Grundsatz: Beschränkung des Auskunftsrechts auf lebende Personen
Im Grundsatz können nur lebende Personen als Betroffene ihr Auskunftsrecht nach § 34 BDSG in Anspruch nehmen.
Die verantwortliche Stelle muss einem Betroffenen gemäß § 34 Abs. 1 BDSG Auskunft über die zu seiner Person gespeicherten Daten geben. Eine Auskunft über etwaige Vertragsinhalte, die ein Betroffener mit der verantwortlichen Stelle eingegangen ist, ist von dem Auskunftsanspruch gemäß § 34 Abs. 1 BDSG regelmäßig nicht abgedeckt.
Ein Erbe kann grundsätzlich kein Auskunftsverlangen nach § 34 BDSG für einen Verstorbenen stellen. Dies liegt daran, dass das Auskunftsverlangen als Ausfluss des informationellen Selbstbestimmungsrechts nicht vererblich gestellt werden kann.
Ausnahme: Auskunft zwingend für die Geltendmachung etwaiger rechtliche Ansprüche
Als Ausnahme vom beschriebenen Grundsatz kennt die Literatur den Fall, dass gegebenenfalls ein Erbe einen Auskunftsanspruch dann geltend machen kann, wenn die Auskunft zwingend für die Geltendmachung etwaiger rechtliche Ansprüche ist (vgl.

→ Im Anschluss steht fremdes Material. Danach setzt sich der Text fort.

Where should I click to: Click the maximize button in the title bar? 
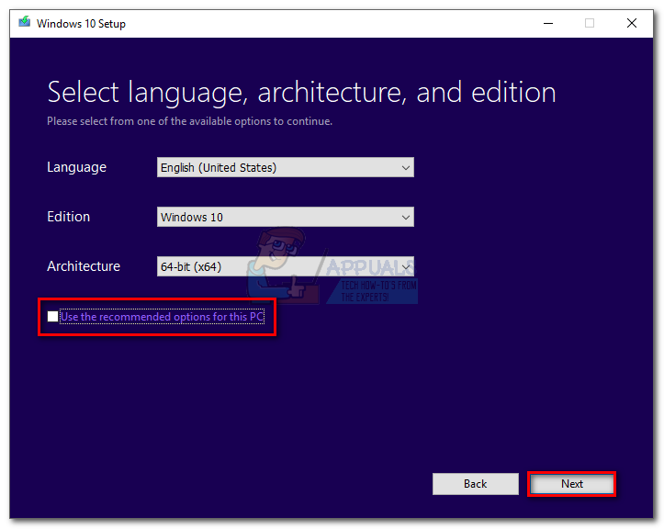click(x=590, y=23)
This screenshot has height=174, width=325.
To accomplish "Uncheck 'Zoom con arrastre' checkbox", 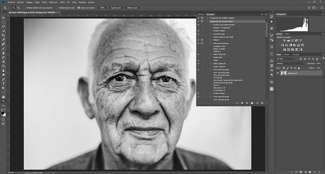I will (79, 7).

Simitis, BDSG-Kommentar, § 34 BDSG, Rz. 14).
Als rechtliche Ansprüche eines Erben sind zum Beispiel Forderungen eines Verstorbenen anzusehen, die in Folge von zu Lebzeiten geschlossenen Kaufverträgen und sonstigen Vertragsabschlüssen bestehen.
Typische Handhabe der Praxis bislang
Digitale Nachlassdienste stellen regelmäßig auf Basis der von den Hinterbliebenen gegenüber dem Bestatter ausgesprochenen Mutmaßungen über die digitalen Aktivitäten des Verstorbenen anlasslose Auskunftsersuchen bei verschiedenen Anbietern von Online-Diensten gemäß § 34 BDSG im Namen und im Auftrag der Hinterbliebenen. Dies führt bei einigen Anbietern von Online-Diensten zu einer erheblichen Häufung von Anfragen, obwohl keine Daten der Betroffenen gespeichert wurden.
Zusammenfassung: Anforderungen für rechtskonformen Auskunftsanspruch
Nach unserer Rechtsauffassung ist ein Auskunftsanspruch im Ausnahmefall dann zulässig, wenn folgende Voraussetzungen vorliegen:
- Auskunft ist zwingend für die Geltendmachung etwaiger rechtlicher Ansprüche.
- Konkreter Nachweis, dass der Verstorbene in Kontakt mit der datenverarbeitenden Stelle stand.
- Auskunftssuchender muss als Erbberechtigter ausgewiesen sein (eine bloß behauptete Stellung als Erbe genügt nicht).
Fazit
Es ist aus unserer datenschutzrechtlichen Sicht nicht zulässig, im Todesfall beliebige Unternehmen anzuschreiben und Auskunft zu Daten des Verstorbenen nach § 34 BDSG zu verlangen. Das informationelle Selbstbestimmungsrecht (und das daraus abgeleitete Auskunftsrecht) kommt im Grundsatz nur lebenden Personen zu. Soll dieser Grundsatz durchbrochen werden, da ein Auskunft ausnahmsweise für die Geltendmachung etwaiger rechtlicher Ansprüche zwingend erforderlich ist, muss ein konkreter Nachweis vorliegen, dass das Unternehmen und der Verstorbene in Kontakt standen und die Erbberechtigung der Auskunft begehrenden Person vorliegen.